I choose this because of speed and reliability. Did not expect to be this loud. 
I also heard about the other similar options like the Seagate X18 and the WD Gold or the Toshiba Nearline
According to the specs the HC550 is as quiet as the rest...


sneekypeet said:


> This all reminds me of the antec lanboy air chassis, where they had bungee cable suspension of drives.
> 
> I would say this. If rubber grommets or O-rings are not sufficient, you have to have one seriously unbalanced drive to carry normal vibrations past it.


Did not know about that case, would be nice to buy that as a 5,25 to 3,5 adapter
Shame that they not going to sell it separately


----------



## Wirko (Sep 26, 2021)

csendesmark said:


> I also thought about pinning the side panel out with some foam from my GPU box foam, to create outward tension, to suppress some of the noise, but I need to think where exactly should pin


Another thing you can do is glue some thick, heavy rubber on the internal surface of the panel. The drive cage might deserve a similar treatment, too, if it's made of thin aluminium sheets. Be careful to not obstruct the airflow if you do that.


----------



## qubit (Sep 26, 2021)

csendesmark said:


> I choose this because of speed and reliability. Did not expect to be this loud.
> I also heard about the other similar options like the Seagate X18 and the WD Gold or the Toshiba Nearline
> According to the specs the HC550 is as quiet as the rest...


Sometimes one can't have it all, unfortunately. Personally, I can't stand a noisy PC, especially screechy HDD bearings and / or repetitive head noises when there's no seeking going on.

If I was in your situation, I'd bite the bullet and buy high capacity SSDs from a decent brand, perhaps Samsung, to replace all the HDDs and then eBay those HDDs after erasing the data on them. It all depends on how much you have to spend of course and I'm not gonna pry into that.


----------



## Jetster (Sep 26, 2021)

The Irony is the cheaper Toshiba drives are dead silent. And they are reliable


----------



## csendesmark (Sep 26, 2021)

Wirko said:


> Another thing you can do is glue some thick, heavy rubber on the internal surface of the panel.
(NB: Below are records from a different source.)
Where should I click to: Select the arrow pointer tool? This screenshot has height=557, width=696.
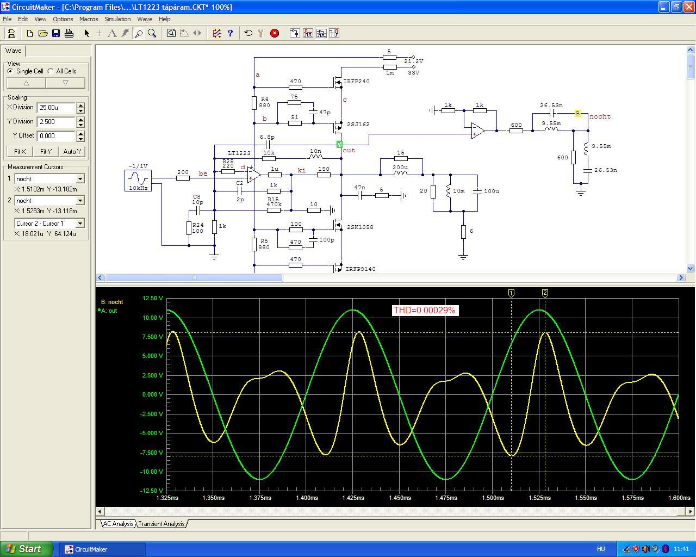point(86,33)
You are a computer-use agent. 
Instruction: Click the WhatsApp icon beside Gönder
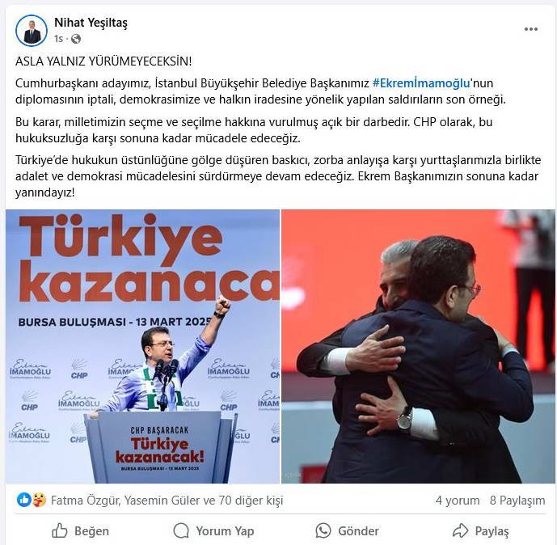(x=323, y=530)
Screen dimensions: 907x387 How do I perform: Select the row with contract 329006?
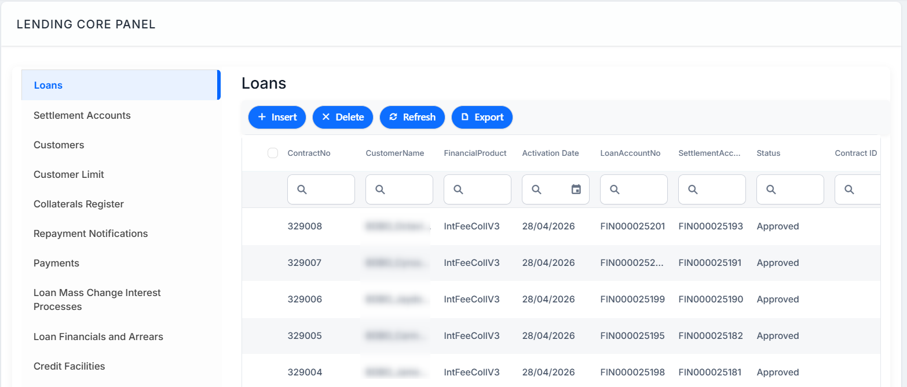(x=561, y=300)
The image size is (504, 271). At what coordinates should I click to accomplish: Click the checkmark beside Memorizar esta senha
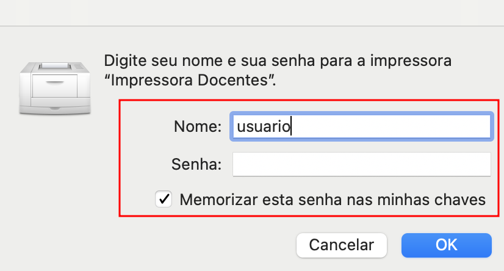click(x=164, y=199)
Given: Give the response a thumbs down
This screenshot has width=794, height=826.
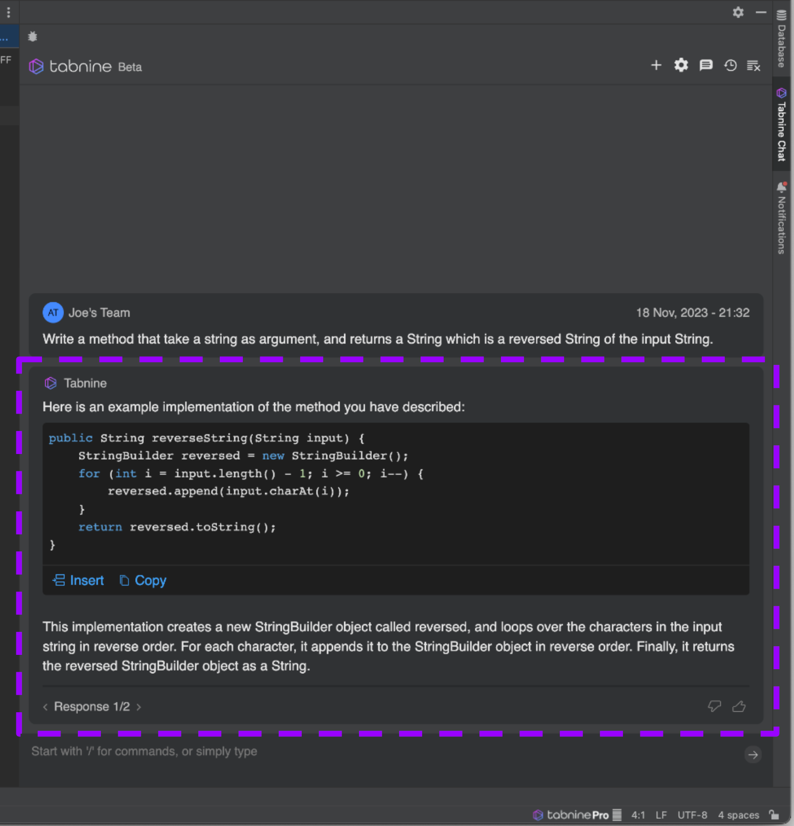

The drive cage might deserve a similar treatment, too, if it's made of thin aluminium sheets. Be careful to not obstruct the airflow if you do that.


As I said, I will try the better version from the CM Centurion 590, that is way heavier and stronger


qubit said:


> Sometimes one can't have it all, unfortunately. Personally, I can't stand a noisy PC, especially screechy HDD bearings and / or repetitive head noises when there's no seeking going on.
> 
> If I was in your situation, I'd bite the bullet and buy high capacity SSDs from a decent brand, perhaps Samsung, to replace all the HDDs and then eBay those HDDs after erasing the data on them. It all depends on how much you have to spend of course and I'm not gonna pry into that.


I made a quick assessment of the prices for similar space in my previous post,
$500 vs $2500 is a bit one sided


Jetster said:


> The Irony is the cheaper Toshiba drives are dead silent. And they are reliable


Well, carp
I did not choose them because all of the retailers selling them with 1 year warranty in Hungary
Seagate and WD gets 5 years
Also according to the specs sheets, they having the same loudness.


----------



## MIRTAZAPINE (Sep 26, 2021)

There is not much you could do for HDD with 9 platter spinning at 7200rpm aside from what is describe from other poster about putting damping for the drives.

Derated HC550 like those found in WD externals are much quieter spinning at 5400rpm but its speed drop to around 210MB/s. If noise is a concern those maybe an option but I don't recommend it now as their price is outrageous versus bare drives and you don't have warranty. Shucked external use to be a good cheaper hdd option before Chia crypto ruin that market. 

Toshiba 14TB mg07 is loud, I slow them immediately after getting it.


----------



## qubit (Sep 26, 2021)

csendesmark said:


> I made a quick assessment of the prices for similar space in my previous post,
> $500 vs $2500 is a bit one sided


Agreed, that’s a huge difference.


----------



## Mussels (Sep 26, 2021)

csendesmark said:


> Thank You for the
> 
> This is already looking great and available, but this might not cut it and also looks like where the hard disk could get warmer/hot
> 
> ...


it wont get any hotter mounted in that orico model than in any stock situation... it's exposed to a lot of open air


you can remove vibration with rubber mounts
you can reduce noise by solid objects between you and the HDD (such as complete, sealed enclosures that transfer heat)

nothing will make them silent, other than powering them off or moving them far away (NAS in another room)


----------



## R-T-B (Sep 29, 2021)

Jetster said:


> The Irony is the cheaper Toshiba drives are dead silent. And they are reliable


Ultrastars are basically reliability incarnate.  However they aren't built with quiet in mind at all.


----------



## Ferrum Master (Sep 29, 2021)

There is no cure, don't waste money. The noise will remain.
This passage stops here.